Description of the task
Beginning with the line that holds "Task: Select the Windows 暗号化 category", copy each line through the end of the material below, exactly and with no pictures.

The input

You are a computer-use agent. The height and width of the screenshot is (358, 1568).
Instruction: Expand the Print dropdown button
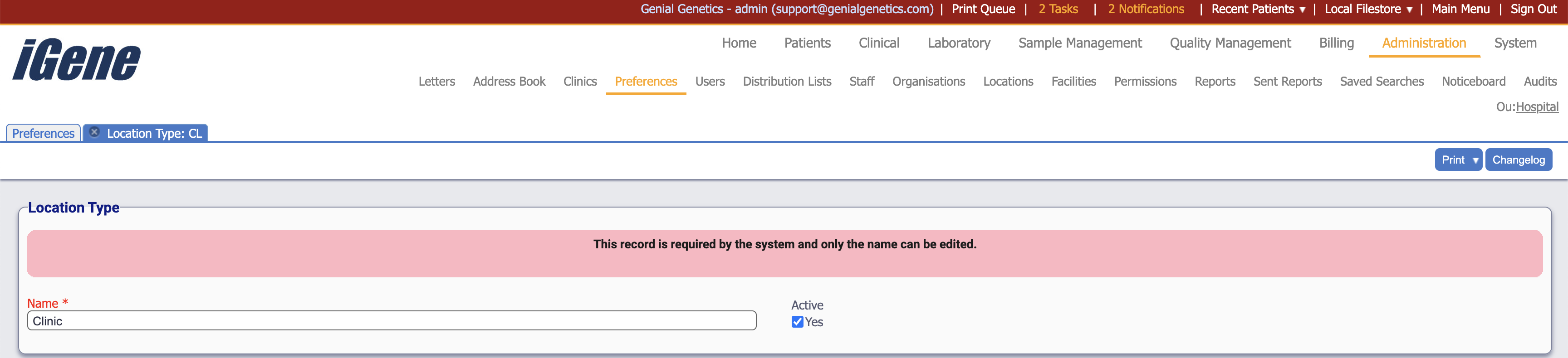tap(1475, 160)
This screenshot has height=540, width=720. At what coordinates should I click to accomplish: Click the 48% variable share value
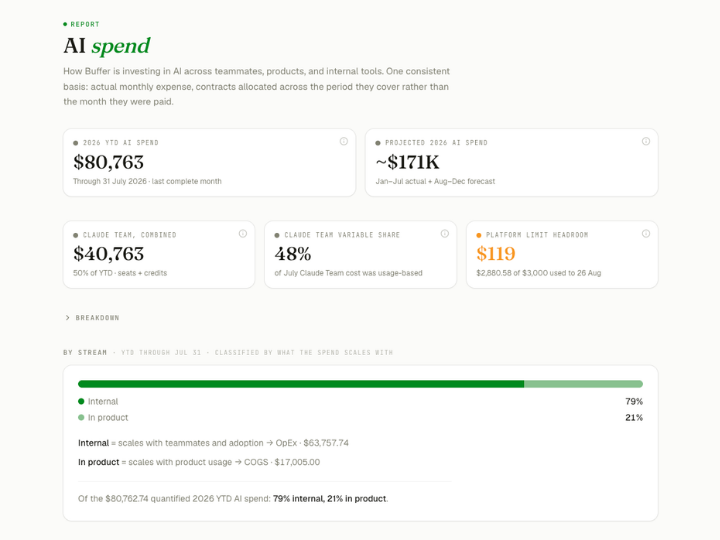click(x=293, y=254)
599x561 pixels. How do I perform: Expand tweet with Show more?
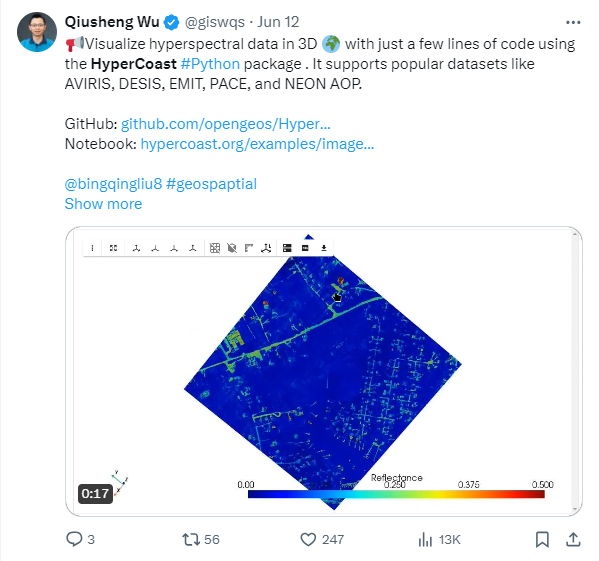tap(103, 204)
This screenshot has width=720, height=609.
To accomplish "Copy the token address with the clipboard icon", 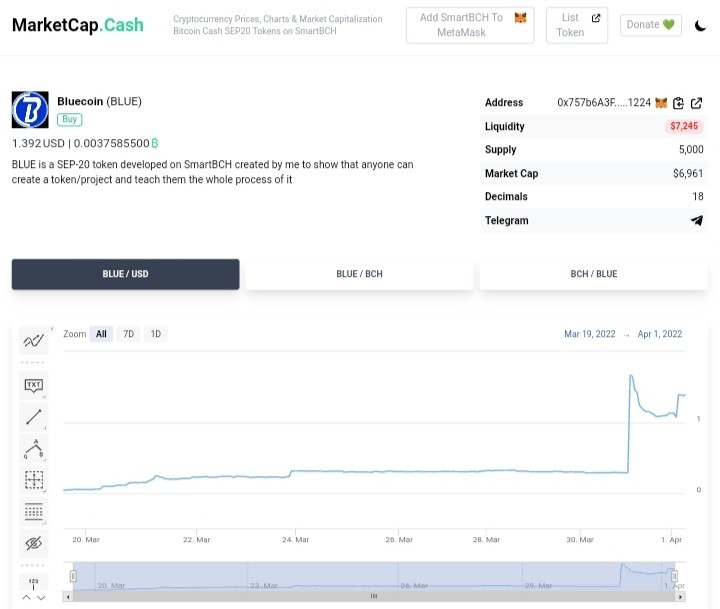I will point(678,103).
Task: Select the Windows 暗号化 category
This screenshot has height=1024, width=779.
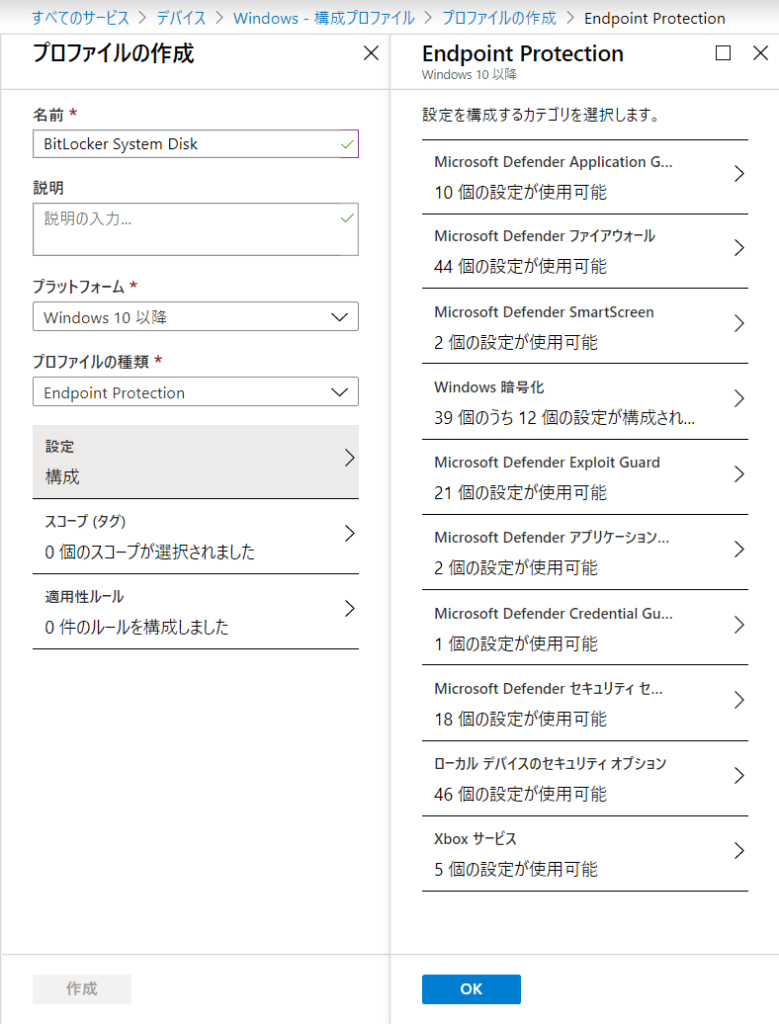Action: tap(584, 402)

Written solution
Task: Select the Windows 暗号化 category
This screenshot has height=1024, width=779.
Action: tap(584, 402)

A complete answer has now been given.